L’Histoire, mai 2015, par Jacques Berlioz

Le grand historien italien Giacomo Todeschini montre comment, au Moyen Âge, se construit l’exclusion.

Comment rendre invisibles les humbles, ceux dont le renom n’est pas socialement assuré, et qui en viennent même à douter de leur nom d’hommes ? Le grand historien italien Giacomo Todeschini, professeur à l’université de Trieste, décrit ici non pas la vie des hommes infâmes mais bien, pour reprendre l’expression de Patrick Boucheron qui préface l’ouvrage, « l’infamie des hommes infimes, la vie diminuée de tout un chacun ». Ou comment la société médiévale occidentale a fabriqué ses marginaux, ses « sans-nom », dans un processus implacable de dévalorisation de l’image de soi, dans l’érosion de sa réputation, bien précieux puisque cette société est avant tout celle de l’honneur.
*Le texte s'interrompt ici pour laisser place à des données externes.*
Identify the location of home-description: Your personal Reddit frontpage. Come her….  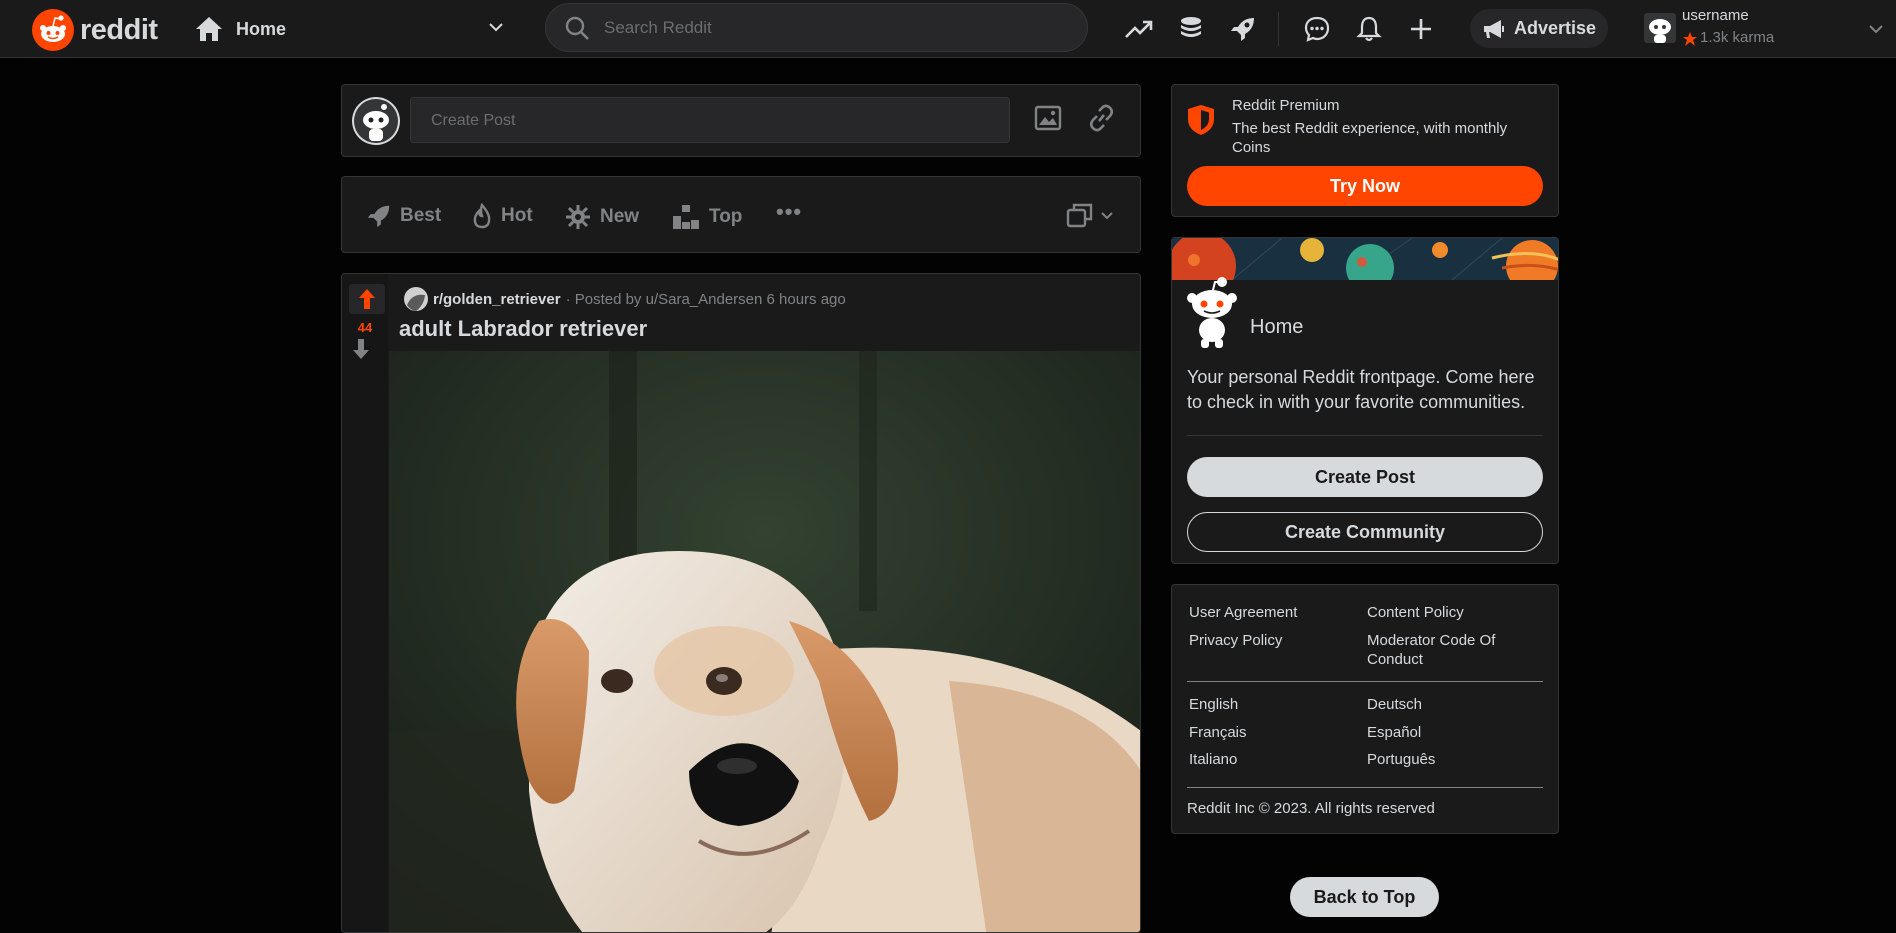
(1361, 390).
Pour ce faire Giacomo Todeschini interroge la théologie, le droit canon, le droit romain dans ses multiples commentaires médiévaux dont la richesse, malgré les travaux, entre autres, de Jacques Chiffoleau ou de Julien Théry, est encore trop méconnue. Et il traque la mise à l’écart des « infâmes », dans les mots, dans les glissements de vocabulaire, tout autant que dans les réalités économiques.

Parias sont les infidèles (dans leur férocité et leur cruauté), les juifs et les hérétiques. Infâmes sont aussi les pécheurs dont la conduite scandaleuse (prêtre concubin, ivrogne) met en péril l’ordre social. Mais l’infâme notoire est l’usurier, que les parents présentent aux enfants comme un croquemitaine. Non sans paradoxe car l’endettement devient normal au XIIIe siècle. En fait c’est surtout l’arrogance de l’usurier dans le grand jeu des intérêts citadins ou ecclésiaux qui est condamnée, puisque bien des monastères (mais dans un charisme supérieur et indiscutable) pratiquaient cette « vente du temps » sans être inquiétés.

La liste des réprouvés peut étonner. Beaucoup d’activités légales sont considérées comme immorales (prostitution, arts de la scène). D’autres sont jugées utiles et nécessaires, mais perçues comme impures et déshonorantes : bourreaux, gardiens de prison, bouchers, charcutiers, chirurgiens, jusqu’aux teinturiers, lavandières (qui nettoient ce qui est sale) et pâtissiers (qui transforment la matière première). Leurs témoignages lors de procès seront moins crédibles, entachés de soupçon. Quant aux pauvres (magnifique chapitre sur ce sujet), ils ont tendance à être rapprochés des voleurs ou des mendiants professionnels, et à devenir une « majorité à risque ». D’où la tension au XIIIe entre les pauvres volontaires (les Franciscains) et les « vrais » pauvres.

Peut-on se libérer de l’infamie ? L’honneur est-il une valeur négociable ? Comment neutraliser les soupçons ? Todeschini montre combien cela est difficile, voire impossible. Même le pape ne peut rien. Ce qui ne va d’ailleurs pas sans résonance avec notre époque où la presse et Internet peuvent en quelques instants briser une réputation. D’où aussi la condamnation du calomniateur et du diffamateur comme de véritables dangers publics.

Voilà battue en brèche, dans ce livre puissant et dense, l’idée d’un Moyen Âge aux idées limpides et aux identités collectives stables. Où des riches charitables devaient aider des pauvres reconnaissants. Le Moyen Âge est plus complexe, montre Todeschini, et est bien plutôt un temps d’inquiétude, où les élites se protégèrent par la défiance.